In the streaming age, children are turning into powerful music curators, and in the case of “Baby Shark” it’s beginning to show on the charts. This nagging, two-minute earworm — created in 2016 by the South Korean children’s entertainment company Pinkfong — peaked on the Billboard Hot 100 at No. 32 last month. It’s still holding steady in the Top 40 five weeks later.

What’s its secret? The song — about a family of sharks on the hunt — comes complete with an animated video and features its own easily aped dance. Aside from being short, sharp, colorful and catchy, it’s also relatable. “Children can affiliate with the words baby, daddy, mommy, grandpa, grandma,” Valorie Salimpoor — a neurological consultant at the Montreal Neurological Institute — told the Huffington Post. “This helps create a connection or a bond with the music. These are people that children are likely to have a very positive connection with, again providing a pathway to target the emotion and reward systems in the brain.”

That intense connection also means Li’l Johnny or Li’l Jenny wants more of it. And you must obey.

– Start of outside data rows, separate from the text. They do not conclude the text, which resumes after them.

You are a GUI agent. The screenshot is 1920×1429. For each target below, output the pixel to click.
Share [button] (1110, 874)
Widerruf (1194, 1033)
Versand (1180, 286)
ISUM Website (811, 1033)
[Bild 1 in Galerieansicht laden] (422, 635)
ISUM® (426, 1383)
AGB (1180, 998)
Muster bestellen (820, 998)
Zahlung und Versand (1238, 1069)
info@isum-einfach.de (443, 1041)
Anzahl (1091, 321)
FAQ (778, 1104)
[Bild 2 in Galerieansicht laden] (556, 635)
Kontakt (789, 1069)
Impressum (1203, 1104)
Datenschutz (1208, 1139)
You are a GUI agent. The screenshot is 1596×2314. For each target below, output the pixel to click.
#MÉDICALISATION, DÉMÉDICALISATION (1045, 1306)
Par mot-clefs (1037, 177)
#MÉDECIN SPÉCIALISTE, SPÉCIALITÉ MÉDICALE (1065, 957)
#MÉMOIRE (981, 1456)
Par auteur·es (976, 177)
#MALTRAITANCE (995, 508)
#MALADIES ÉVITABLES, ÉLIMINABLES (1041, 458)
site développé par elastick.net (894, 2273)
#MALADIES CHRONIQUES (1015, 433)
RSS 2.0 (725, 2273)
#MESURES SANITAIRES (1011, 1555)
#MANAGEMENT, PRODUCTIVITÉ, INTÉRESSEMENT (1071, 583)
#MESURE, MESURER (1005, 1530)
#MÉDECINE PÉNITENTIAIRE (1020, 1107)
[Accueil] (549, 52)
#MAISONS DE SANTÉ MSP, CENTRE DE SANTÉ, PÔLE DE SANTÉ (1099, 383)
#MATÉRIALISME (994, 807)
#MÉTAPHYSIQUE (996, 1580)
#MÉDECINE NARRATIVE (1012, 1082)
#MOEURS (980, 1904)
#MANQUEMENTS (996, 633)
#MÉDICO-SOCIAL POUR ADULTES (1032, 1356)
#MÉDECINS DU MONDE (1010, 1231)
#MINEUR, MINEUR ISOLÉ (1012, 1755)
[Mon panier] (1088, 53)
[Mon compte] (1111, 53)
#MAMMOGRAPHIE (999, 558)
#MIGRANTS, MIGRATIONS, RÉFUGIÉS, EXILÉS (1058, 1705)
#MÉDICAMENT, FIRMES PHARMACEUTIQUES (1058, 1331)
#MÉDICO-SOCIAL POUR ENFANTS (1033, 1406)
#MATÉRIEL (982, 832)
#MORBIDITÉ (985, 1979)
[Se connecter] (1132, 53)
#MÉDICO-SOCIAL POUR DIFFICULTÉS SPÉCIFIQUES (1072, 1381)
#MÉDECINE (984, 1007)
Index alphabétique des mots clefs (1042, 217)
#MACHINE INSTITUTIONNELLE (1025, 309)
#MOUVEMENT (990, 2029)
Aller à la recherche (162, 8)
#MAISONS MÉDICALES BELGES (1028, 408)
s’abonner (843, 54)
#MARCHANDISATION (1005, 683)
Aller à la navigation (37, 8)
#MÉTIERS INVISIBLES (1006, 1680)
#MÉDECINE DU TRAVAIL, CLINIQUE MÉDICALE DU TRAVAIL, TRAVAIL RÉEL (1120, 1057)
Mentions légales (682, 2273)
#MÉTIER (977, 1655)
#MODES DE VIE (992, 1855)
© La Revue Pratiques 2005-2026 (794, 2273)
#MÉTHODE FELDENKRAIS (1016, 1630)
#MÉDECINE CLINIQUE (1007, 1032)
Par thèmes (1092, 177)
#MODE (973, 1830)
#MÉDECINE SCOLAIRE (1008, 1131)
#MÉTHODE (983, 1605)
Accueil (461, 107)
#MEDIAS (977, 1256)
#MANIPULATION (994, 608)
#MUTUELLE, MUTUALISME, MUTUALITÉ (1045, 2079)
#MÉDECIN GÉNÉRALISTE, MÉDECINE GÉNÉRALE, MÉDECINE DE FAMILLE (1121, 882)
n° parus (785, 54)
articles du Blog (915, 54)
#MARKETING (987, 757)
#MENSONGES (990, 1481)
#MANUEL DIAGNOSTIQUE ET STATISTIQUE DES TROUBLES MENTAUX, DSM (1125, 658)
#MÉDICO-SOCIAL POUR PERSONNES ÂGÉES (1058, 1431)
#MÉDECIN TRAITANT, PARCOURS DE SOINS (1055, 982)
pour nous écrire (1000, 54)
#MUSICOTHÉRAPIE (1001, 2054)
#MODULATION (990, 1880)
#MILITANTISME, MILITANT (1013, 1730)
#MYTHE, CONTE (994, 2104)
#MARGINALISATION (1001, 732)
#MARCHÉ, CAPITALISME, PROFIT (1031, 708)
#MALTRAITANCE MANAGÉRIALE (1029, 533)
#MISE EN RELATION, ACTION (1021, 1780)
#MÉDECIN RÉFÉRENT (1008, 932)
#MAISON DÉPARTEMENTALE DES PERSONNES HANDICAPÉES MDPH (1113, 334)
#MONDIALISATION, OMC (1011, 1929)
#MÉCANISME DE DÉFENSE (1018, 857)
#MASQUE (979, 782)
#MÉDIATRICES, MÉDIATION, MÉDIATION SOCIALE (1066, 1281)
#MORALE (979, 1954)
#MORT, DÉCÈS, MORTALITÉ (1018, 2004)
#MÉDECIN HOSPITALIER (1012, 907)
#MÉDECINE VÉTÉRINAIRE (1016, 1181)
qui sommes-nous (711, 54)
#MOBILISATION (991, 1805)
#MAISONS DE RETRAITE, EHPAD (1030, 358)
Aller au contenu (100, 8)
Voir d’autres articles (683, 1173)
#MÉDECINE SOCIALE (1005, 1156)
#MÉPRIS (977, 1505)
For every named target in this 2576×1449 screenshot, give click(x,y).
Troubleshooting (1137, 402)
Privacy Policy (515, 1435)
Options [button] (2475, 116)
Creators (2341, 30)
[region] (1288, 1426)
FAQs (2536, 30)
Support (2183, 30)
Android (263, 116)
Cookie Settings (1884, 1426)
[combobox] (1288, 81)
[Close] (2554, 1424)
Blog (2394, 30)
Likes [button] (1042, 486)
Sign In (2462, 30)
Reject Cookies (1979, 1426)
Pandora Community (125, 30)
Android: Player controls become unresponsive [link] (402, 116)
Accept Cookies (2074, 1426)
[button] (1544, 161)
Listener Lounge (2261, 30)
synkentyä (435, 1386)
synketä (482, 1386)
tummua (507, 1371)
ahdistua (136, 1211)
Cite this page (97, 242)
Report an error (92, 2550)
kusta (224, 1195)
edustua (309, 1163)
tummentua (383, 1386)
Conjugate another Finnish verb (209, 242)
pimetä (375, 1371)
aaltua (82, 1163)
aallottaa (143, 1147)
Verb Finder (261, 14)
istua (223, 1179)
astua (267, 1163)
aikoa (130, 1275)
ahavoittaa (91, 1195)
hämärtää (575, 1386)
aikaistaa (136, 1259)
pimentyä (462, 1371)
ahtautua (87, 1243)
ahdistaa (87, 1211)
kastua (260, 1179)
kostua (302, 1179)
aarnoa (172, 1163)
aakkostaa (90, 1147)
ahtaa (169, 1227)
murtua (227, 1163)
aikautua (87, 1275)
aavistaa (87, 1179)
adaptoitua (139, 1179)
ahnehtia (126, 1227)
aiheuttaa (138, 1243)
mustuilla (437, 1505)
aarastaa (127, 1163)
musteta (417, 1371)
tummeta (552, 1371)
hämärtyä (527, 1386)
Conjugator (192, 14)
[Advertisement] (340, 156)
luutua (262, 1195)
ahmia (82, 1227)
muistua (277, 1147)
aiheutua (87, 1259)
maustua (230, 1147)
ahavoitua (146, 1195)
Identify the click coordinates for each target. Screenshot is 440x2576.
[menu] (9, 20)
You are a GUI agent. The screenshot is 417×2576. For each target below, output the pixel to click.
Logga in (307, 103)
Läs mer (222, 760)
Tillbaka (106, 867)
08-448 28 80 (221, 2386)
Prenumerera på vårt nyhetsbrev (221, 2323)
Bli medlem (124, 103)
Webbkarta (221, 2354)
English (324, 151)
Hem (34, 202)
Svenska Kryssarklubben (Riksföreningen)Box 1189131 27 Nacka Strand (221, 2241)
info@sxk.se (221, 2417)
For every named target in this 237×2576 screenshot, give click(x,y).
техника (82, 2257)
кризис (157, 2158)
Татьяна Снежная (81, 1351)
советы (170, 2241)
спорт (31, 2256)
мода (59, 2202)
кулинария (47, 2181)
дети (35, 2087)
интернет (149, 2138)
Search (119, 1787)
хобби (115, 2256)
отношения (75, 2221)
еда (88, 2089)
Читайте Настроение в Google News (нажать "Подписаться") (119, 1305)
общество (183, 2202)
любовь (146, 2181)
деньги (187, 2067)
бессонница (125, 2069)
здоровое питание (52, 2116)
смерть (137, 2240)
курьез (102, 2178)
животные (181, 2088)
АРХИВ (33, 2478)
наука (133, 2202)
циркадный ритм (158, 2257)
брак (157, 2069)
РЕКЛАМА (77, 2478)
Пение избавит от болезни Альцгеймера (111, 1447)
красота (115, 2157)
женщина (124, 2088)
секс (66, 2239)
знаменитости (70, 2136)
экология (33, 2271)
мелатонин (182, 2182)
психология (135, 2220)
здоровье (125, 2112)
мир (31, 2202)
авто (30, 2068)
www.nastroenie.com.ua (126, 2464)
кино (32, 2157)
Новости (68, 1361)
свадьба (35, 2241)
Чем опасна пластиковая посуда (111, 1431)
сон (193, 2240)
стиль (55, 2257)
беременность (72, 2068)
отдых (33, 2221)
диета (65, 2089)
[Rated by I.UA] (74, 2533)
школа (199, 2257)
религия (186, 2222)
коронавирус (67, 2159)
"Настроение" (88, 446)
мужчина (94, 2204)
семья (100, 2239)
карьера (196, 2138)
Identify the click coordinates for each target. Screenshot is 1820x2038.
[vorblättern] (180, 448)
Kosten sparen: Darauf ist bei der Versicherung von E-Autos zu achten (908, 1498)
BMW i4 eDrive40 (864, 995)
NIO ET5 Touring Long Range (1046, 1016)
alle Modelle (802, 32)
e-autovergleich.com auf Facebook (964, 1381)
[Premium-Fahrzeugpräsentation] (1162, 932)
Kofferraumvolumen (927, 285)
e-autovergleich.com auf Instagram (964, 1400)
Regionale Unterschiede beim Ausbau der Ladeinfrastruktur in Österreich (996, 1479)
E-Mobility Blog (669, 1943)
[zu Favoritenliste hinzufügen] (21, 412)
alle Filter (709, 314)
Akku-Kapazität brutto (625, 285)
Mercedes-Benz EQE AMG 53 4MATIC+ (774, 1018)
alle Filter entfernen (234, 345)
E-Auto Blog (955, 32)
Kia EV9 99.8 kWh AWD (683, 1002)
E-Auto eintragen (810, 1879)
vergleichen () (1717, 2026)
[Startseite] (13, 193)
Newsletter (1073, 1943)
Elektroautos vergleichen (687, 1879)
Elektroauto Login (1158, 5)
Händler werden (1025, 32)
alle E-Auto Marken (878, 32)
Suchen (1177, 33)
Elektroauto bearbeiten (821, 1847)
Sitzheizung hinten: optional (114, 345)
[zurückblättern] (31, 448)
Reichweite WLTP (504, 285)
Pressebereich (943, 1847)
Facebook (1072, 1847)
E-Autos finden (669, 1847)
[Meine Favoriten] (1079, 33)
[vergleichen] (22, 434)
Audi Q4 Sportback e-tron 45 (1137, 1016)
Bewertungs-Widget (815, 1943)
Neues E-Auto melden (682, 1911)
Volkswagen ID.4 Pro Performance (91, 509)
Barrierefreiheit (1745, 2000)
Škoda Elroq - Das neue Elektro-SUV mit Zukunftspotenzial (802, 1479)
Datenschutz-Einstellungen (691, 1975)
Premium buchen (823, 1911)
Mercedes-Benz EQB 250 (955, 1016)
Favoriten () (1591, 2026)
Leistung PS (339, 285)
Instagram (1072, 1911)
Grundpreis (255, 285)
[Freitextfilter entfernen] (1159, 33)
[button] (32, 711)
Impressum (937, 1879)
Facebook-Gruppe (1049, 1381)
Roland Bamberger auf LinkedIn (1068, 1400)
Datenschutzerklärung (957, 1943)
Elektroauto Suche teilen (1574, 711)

“Kids definitely have a lot of influence over what their parents stream,” says Shanon Cook, trends expert at Spotify, where “Baby Shark” boasts more than 50 million plays. “In recent years we’ve seen songs like ‘Let it Go’ and ‘How Far I’ll Go’ compete with pop and hip-hop tracks on our charts. With music being so accessible now — including through speakers in the home and car — parents can easily hit play to soothe an unhappy child or provide instant focus with a song that’s familiar to them.”

The “Rockabye Baby!” series, launched in 2006, that turned hits by everyone from The Beatles to Black Sabbath into soothing lullabies for babies was aimed at newborns and continues to do decent business. Last year, the series racked up 315 million streams from around 85 albums. But that’s a drop in the ocean compared to “Baby Shark,” which hits a sweet spot with the toddler set. Just last week, the video and all of its spin-offs clocked up close to 5 billion views, becoming the most-viewed trend of all time in YouTube’s “education” category.

Now, it’s having a knock-on effect on the entertainment industry. Business title Bloomberg noted that Pinkfong’s parent-company SmartStudy is looking to capitalize on the song’s Top 40 chart position and social-media success by “expanding its kid-oriented entertainment business with short videos via Netflix Inc., a cartoon series and a musical in North America this year.”

So while Drake’s “Scorpion” album might be all over Sunday’s Grammys and Lady Gaga’s “A Star is Born” dominates this month’s Oscars, 2019 could actually turn out to be the year of the shark.

“‘Baby Shark’ is definitely not going away — you’ll see merchandise, maybe a movie,” says Jenna Capozzi, CEO of Capozzi Productions, which has produced children’s content for 13 years. “Toddlers are becoming a driving market. Do I think [production companies] will create more films just for this age? Absolutely. They would be stupid not to. I think they’d be shorter films too — maybe 45 minutes.”

So, far from gobbling up the mopey, old-man material I’ve tried to feed her, my daughter and her age group are forging new forms of entertainment — and forcing industrywide change — before they’re out of diapers.

And, to be honest, I’m not-so-secretly glad about it. My daughter’s musical tastes highlight the start of the generation gap. It’s the natural order of things for her to have her own unique interests because it helps kids separate themselves from their elders.

Anyway, it would be tragic if she grew into a teenager having dad-rock conversations with me about the best Oasis B-side (it’s “Acquiesce,” by the way).

Hardeep Phull is a music critic and writer whose work has appeared in the NME, Rolling Stone and the Sunday Times of London.